### Texto seleccionado
┏━━

La violación a la libertad religiosa trasciende las barreras culturales y se sitúa en todos los territorios; este fenómeno se refugia en discursos de odio, prácticas intolerantes y decisiones políticas para unir a la religión con el aparato estatal, es sumamente grave. A través de estas prácticas muchos gobiernos han logrado constituirse como una autoridad válida para la población que, en muchos escenarios, ignoran las violaciones que se cometen.

El pensamiento absolutista que condena directo al infierno a creyentes de otras religiones solo nos ha traído una violencia desbordada y una disputa sin sentido por quién somete a quién. Sonia Picado, directora ejecutiva del Instituto Interamericano de Derechos Humanos, lo expresa así: 

“En nombre de la religión y en defensa de las muchas veces considerada única fe, millones de personas a lo largo de la historia de la humanidad han sufrido exilio, vejaciones, torturas y muerte. El ´extraño´, el ´diferente´, el ´hereje´ han sido las víctimas de infinitas campañas por la fe. Siglos de sangre y guerras han hallado su vértice en la proclamación o propagación de la ´religión verdadera´”.

┗━━

(Registros del conjunto de datos)
┏━━

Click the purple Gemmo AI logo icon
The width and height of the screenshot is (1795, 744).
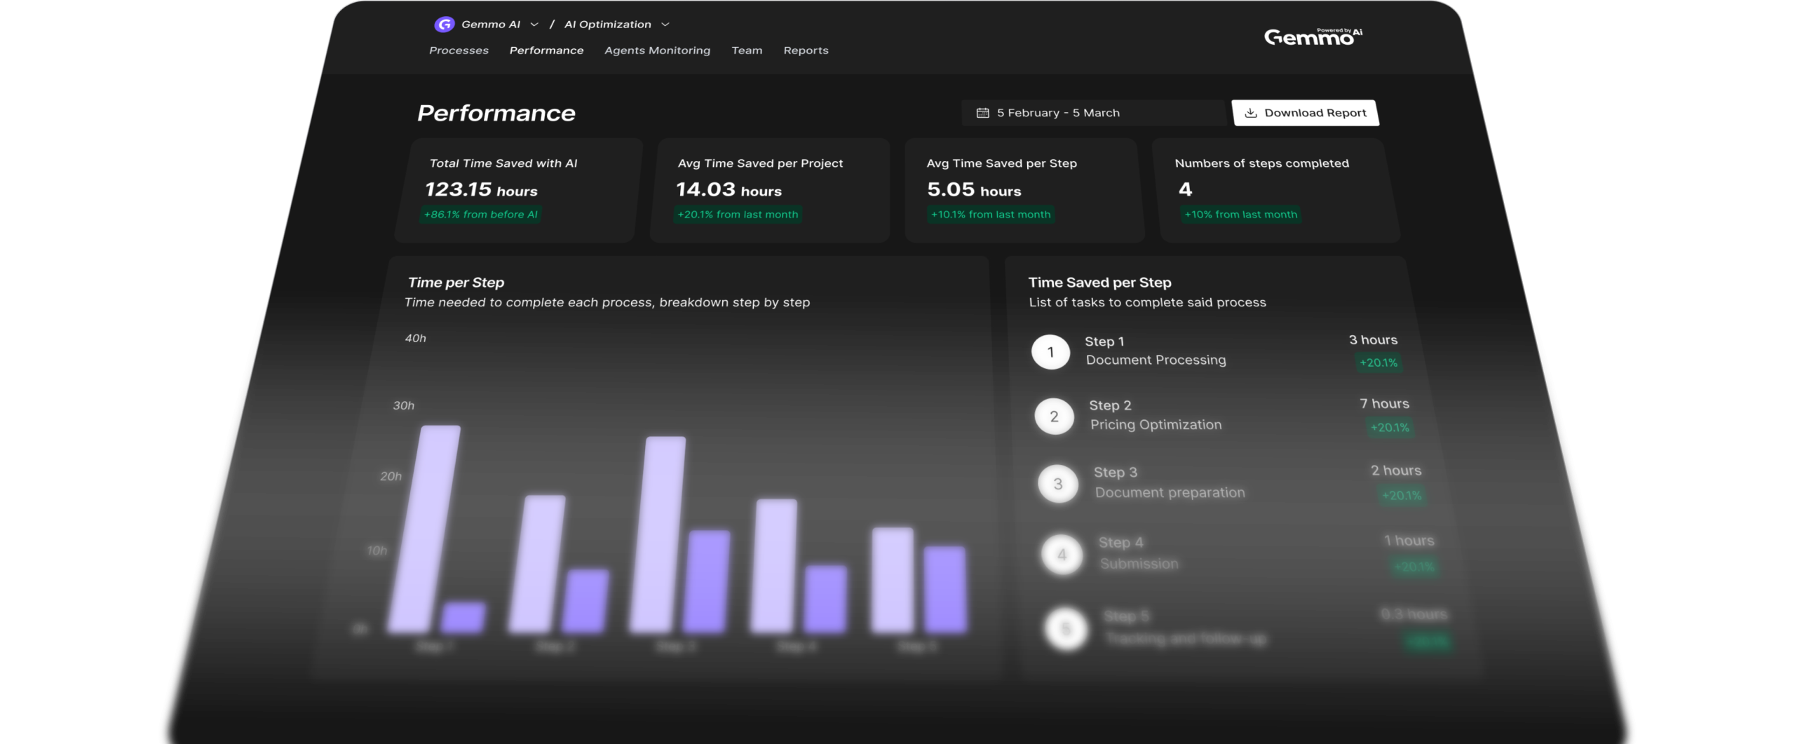pyautogui.click(x=444, y=25)
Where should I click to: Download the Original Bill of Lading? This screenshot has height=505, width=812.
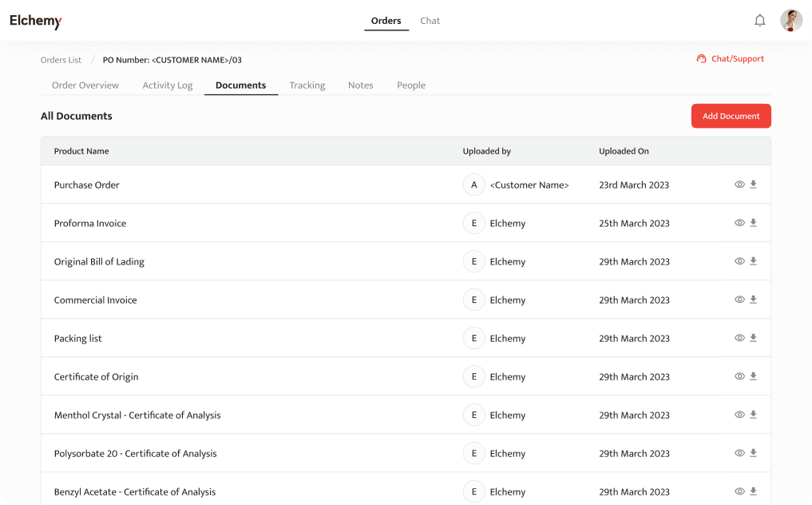point(753,261)
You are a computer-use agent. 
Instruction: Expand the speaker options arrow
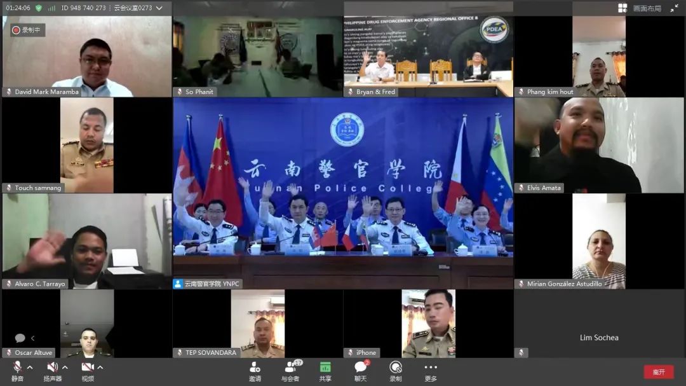click(x=65, y=367)
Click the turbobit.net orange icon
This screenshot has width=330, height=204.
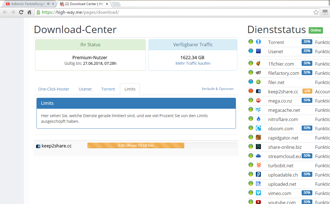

┗━━

### Explora el material
- a) Resume en dos oraciones el texto sobre la libertad religiosa.
- b) Prosigue el texto sobre la libertad religiosa a partir de su última oración.

### Respuestas por tarea
- a) La violación de la libertad religiosa se da en todos los territorios y se apoya en discursos de odio, prácticas intolerantes y decisiones políticas que unen la religión con el Estado, lo que ha permitido a muchos gobiernos presentarse como autoridad válida ante una población que a menudo ignora esas violaciones. El pensamiento absolutista que condena a los creyentes de otras religiones ha traído una violencia desbordada, y Sonia Picado, directora ejecutiva del Instituto Interamericano de Derechos Humanos, recuerda que en nombre de la religión millones de personas han sufrido exilio, vejaciones, torturas y muerte.

- b)
Las religiones son un espectro, van desde un rosado pálido hasta el rojo más intenso. Tenemos la idea generalizada que son puentes de unión y paz, pero esas mismas concepciones “pueden ser la principal justificación, la única posible, para el despliegue sin límites de la guerra, la violencia y el terrorismo”, según el periodista chileno Patricio López.

No solamente se legitima esta violencia cuando se emprenden las armas contra otra persona, la violencia empieza desde que se segrega a través del “discurso del odio”; este término es una contradicción porque el odio no razona ni dialoga; aun así, se le puede entender como la fomentación de este hacia una persona o grupo de personas que se justifica en razones de condición personal, como el color de piel, etnia, sexo y religión. He escuchado muchas veces la insípida respuesta de quienes lo defienden alegando que es libertad de expresión, pero lo que no han llegado a comprender es que nuestra libertad llega hasta donde empieza la de otra persona.

El más claro ejemplo puede ser la islamofobia, la cual se acentuó desde comienzos del siglo XXI debido a los ataques terroristas a las Torres Gemelas. Casi de manera inmediata, Occidente catalogó a todos los musulmanes de terroristas, incluso sin detenerse a analizar que ellos también eran víctimas de estos grupos.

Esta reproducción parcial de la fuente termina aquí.